:: Estratto fornito ::

“Aprire Venere” di Georges Didi-Huberman: nudità, sogno, crudeltà
“La Venere di Botticelli è bella. E nuda. E per quanto è bella è anche solitaria, e impenetrabile.”

Così inizia il saggio del filosofo francese sulla nudità nell’arte in generale e in quella della più celebre opera del più prezioso artista italiano in particolare. L’aggettivo mi viene spontaneo quando lo stesso viene definito pittore-orefice.
Ma andiamo con ordine. L’ultima parola della citazione, impenetrabile, è la più significativa. Cercherò di dare un senso a questa mia affermazione, pur non sapendo se mai ci riuscirò.
“Eppure il cuore di questo corpo resta per noi impenetrabile, benché offerto ai nostri sguardi nella sua più integrale nudità. Una specie di assorta solitudine lo allontana da noi come pure dalla sua esistenza sessuale.”
Io non mi sento allontanato, ma chiuso fuori da quella Divinità. Se m’avvicino al quadro, la distanza fra Venere e me, pare variare, mentre in realtà non muta per nulla: ero e rimango ugualmente esterno alla Sua Essenza.
Didi definisce la sua nudità quasi minerale che, almeno nella traduzione italiana, è una sola parola, con due tipi di formato. Il termine è irregolare, ma dà perfettamente l’idea.
“Il mondo estetico si costituisce solo nella separazione di forma e desiderio, anche se la forma in questione raccoglie espressamente l’evocazione dei nostri più forti desideri.”
Occorre, per partecipare al miracolo artistico, “mantenere il simbolo e dimenticare l’immagine, mantenere il disegno e dimenticare la carne.”
Didi afferma questo, ma subito lo nega, perché in tal senso “la Venere di Botticelli non sarebbe altro, in fondo, che un nudo ‘celeste’ e chiuso, libero dalla sua nudità, dai suoi (nostri) desideri, dal suo (nostro) pudore; libero, insomma, dalla sua (nostra) colpa, da quella maniera essenziale fondamentalmente imposta da ogni desiderio.”
Il cammino dell’investigatore è ancora lungo da percorrere: tra l’altro non occorre cercare l’assassino (che è palesemente il signor Alessandro Filipepi), bensì il movente che l’ha spinto all’insano gesto.

:::
:: Righe ::

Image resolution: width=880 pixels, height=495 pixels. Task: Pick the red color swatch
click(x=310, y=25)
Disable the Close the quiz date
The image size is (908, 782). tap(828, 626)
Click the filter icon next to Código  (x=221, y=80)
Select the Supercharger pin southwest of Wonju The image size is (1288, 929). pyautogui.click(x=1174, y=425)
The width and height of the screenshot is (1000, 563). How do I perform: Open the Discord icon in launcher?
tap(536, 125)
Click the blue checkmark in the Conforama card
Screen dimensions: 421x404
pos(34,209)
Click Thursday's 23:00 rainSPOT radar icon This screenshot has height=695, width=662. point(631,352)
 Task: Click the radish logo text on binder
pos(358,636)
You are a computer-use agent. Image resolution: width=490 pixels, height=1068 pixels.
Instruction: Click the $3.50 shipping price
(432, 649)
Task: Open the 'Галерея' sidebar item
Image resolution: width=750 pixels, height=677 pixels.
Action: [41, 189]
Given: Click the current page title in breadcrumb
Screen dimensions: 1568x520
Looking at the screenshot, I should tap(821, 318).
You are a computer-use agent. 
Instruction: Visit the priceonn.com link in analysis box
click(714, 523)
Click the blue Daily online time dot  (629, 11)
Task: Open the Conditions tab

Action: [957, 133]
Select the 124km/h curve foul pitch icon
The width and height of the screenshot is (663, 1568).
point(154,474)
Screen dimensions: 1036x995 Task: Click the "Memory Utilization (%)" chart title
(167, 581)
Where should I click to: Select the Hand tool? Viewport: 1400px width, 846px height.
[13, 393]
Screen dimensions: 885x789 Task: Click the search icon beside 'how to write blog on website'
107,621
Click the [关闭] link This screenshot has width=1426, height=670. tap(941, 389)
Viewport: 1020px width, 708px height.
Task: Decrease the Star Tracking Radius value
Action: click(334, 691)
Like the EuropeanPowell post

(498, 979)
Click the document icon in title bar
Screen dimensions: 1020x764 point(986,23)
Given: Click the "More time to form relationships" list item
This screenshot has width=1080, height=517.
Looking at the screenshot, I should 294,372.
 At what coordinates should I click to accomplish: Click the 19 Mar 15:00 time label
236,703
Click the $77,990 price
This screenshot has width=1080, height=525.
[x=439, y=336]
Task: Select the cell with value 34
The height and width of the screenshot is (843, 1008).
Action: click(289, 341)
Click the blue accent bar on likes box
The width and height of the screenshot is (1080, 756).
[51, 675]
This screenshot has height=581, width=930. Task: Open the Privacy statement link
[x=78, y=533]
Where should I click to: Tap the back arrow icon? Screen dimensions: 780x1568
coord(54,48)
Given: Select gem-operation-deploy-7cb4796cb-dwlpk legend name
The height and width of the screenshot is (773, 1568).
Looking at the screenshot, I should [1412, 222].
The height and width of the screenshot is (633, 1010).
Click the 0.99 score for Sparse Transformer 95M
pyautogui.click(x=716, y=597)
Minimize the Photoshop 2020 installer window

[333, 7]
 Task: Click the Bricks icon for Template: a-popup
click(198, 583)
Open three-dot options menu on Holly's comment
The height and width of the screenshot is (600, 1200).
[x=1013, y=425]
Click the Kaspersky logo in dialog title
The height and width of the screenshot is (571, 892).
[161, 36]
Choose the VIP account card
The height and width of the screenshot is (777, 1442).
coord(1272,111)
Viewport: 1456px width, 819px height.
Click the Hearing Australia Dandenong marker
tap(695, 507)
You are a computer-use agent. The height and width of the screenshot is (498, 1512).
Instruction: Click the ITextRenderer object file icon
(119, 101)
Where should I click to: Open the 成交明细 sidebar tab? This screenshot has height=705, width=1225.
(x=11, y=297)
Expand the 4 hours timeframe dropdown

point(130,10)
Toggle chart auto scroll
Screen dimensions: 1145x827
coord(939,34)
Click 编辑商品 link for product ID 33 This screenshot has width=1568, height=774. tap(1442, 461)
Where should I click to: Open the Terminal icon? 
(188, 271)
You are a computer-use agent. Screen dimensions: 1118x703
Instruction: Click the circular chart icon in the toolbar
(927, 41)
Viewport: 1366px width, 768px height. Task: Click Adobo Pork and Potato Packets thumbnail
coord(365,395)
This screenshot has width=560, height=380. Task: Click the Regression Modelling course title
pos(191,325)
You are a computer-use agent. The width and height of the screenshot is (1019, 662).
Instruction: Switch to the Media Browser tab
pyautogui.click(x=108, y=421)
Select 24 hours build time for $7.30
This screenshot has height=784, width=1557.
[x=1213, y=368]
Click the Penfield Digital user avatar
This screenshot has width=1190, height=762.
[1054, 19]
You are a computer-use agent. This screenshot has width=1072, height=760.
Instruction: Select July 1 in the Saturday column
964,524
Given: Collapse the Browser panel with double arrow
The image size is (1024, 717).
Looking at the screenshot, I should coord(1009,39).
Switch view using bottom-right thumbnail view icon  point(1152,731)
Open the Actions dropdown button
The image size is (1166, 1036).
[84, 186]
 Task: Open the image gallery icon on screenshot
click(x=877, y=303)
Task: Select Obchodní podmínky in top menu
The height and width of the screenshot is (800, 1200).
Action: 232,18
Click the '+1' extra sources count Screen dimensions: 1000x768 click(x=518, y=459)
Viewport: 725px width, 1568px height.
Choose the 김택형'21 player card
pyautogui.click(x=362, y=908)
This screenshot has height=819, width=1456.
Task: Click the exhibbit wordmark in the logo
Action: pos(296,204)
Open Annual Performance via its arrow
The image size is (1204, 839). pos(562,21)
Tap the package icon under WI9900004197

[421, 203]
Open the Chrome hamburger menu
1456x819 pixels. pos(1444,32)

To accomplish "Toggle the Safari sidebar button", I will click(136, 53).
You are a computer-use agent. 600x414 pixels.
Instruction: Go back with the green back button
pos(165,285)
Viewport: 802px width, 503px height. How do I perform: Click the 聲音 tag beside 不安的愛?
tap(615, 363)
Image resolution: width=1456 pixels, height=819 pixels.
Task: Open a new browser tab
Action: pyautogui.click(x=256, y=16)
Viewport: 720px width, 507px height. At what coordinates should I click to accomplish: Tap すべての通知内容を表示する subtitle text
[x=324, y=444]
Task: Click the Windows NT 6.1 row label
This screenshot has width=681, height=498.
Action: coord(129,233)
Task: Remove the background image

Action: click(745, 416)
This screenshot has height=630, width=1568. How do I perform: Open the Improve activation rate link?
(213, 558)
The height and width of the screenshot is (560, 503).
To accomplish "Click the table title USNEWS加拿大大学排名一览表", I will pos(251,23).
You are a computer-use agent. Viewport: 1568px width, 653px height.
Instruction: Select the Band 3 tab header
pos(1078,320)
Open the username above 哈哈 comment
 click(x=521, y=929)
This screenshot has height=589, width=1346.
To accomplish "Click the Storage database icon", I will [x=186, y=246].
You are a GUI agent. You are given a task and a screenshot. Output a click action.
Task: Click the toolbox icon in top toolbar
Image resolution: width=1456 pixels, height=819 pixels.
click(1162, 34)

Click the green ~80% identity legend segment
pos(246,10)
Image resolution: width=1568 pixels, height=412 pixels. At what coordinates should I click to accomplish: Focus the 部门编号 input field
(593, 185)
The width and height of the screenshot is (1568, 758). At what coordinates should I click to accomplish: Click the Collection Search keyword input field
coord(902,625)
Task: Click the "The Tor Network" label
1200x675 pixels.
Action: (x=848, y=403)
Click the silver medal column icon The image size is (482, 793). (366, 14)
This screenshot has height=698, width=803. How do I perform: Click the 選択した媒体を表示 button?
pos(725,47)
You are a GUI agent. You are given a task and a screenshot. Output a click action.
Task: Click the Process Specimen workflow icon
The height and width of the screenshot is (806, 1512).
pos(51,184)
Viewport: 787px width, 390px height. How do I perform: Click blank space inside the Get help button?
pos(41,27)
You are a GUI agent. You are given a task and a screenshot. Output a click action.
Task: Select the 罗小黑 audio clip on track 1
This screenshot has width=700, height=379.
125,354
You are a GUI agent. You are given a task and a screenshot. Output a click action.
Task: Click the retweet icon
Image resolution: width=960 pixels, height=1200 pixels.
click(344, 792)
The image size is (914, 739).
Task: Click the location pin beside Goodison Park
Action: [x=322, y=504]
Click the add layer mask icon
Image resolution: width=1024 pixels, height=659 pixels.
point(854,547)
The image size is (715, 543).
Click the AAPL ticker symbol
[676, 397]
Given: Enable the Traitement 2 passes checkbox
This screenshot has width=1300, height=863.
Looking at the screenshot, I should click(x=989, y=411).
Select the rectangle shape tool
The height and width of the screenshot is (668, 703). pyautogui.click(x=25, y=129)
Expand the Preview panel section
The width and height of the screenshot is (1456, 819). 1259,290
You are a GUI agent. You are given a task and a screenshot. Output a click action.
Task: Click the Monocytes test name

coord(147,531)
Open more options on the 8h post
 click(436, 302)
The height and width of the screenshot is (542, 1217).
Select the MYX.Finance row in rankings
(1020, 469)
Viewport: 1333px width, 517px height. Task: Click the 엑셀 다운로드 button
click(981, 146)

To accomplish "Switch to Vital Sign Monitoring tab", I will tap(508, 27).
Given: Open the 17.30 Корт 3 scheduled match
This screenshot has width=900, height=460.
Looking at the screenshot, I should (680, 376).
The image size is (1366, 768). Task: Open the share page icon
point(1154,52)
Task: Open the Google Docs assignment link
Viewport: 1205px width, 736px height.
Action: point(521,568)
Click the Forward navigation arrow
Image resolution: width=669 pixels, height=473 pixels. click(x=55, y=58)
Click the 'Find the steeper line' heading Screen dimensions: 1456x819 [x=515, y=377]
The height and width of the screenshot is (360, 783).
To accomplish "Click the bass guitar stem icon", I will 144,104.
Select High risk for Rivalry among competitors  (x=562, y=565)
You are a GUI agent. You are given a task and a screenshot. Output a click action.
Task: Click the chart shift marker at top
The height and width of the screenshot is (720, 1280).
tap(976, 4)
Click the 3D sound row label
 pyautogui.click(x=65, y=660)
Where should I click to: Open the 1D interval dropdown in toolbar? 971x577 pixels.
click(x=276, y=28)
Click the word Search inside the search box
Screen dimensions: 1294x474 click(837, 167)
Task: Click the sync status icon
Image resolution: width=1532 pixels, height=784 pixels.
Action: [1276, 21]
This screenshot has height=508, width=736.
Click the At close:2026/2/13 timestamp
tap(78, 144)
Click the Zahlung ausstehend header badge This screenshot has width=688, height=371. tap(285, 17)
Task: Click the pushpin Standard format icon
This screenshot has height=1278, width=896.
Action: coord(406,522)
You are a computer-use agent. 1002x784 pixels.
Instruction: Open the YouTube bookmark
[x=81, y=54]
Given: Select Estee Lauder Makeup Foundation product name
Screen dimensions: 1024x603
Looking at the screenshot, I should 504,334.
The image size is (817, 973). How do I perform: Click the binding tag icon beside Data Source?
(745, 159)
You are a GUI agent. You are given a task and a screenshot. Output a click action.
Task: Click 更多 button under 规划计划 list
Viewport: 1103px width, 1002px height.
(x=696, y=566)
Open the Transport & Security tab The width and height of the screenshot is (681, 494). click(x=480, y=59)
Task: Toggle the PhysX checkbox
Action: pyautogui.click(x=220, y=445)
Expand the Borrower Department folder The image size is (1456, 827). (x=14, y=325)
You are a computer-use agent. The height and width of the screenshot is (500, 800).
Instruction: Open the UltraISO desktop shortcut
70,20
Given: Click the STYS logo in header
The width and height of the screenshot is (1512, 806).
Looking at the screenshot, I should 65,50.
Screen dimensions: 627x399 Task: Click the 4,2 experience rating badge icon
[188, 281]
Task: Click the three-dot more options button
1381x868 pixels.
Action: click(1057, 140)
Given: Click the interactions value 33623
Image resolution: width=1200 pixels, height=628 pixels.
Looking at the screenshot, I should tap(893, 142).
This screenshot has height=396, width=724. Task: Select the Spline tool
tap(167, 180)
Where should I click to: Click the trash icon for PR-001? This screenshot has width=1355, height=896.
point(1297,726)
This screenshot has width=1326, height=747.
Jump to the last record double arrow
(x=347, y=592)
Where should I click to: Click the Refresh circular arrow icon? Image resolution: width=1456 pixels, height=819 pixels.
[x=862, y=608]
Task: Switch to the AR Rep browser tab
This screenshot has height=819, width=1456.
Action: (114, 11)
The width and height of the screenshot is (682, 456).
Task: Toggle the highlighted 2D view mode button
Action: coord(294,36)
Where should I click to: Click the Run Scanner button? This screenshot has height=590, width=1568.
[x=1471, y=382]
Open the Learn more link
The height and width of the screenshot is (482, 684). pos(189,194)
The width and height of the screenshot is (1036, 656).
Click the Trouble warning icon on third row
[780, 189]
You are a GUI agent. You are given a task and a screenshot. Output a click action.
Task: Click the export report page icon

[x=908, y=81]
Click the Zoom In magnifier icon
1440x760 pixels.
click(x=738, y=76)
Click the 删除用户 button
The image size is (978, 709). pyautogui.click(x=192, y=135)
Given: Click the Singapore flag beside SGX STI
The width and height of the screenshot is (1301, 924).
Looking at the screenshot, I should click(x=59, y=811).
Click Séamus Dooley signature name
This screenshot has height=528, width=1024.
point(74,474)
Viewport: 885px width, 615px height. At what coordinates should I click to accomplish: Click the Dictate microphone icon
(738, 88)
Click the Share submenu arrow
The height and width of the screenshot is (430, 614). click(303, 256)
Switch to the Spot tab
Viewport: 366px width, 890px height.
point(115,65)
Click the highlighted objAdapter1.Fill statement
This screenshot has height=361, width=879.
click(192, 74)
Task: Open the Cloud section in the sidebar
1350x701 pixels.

:::

Compiti da svolgere:
(a) Nell'estratto su «Aprire Venere», perché all'autore viene spontaneo l'aggettivo «prezioso» per l'artista della Venere? Rispondi in una o due frasi.
(b) Come si può riscrivere in forma più breve il paragrafo dell'estratto che comincia con «Didi afferma questo, ma subito lo nega», mantenendone i fatti principali?

Le risposte:
(a) L'aggettivo gli viene spontaneo perché lo stesso artista viene definito pittore-orefice.

(b) Didi sostiene questa idea ma la nega subito. Intesa così, la Venere di Botticelli sarebbe solo un nudo «celeste» e chiuso. Sarebbe libera dalla nudità, dai desideri e dal pudore, suoi e nostri. Sarebbe libera anche dalla colpa che ogni desiderio impone.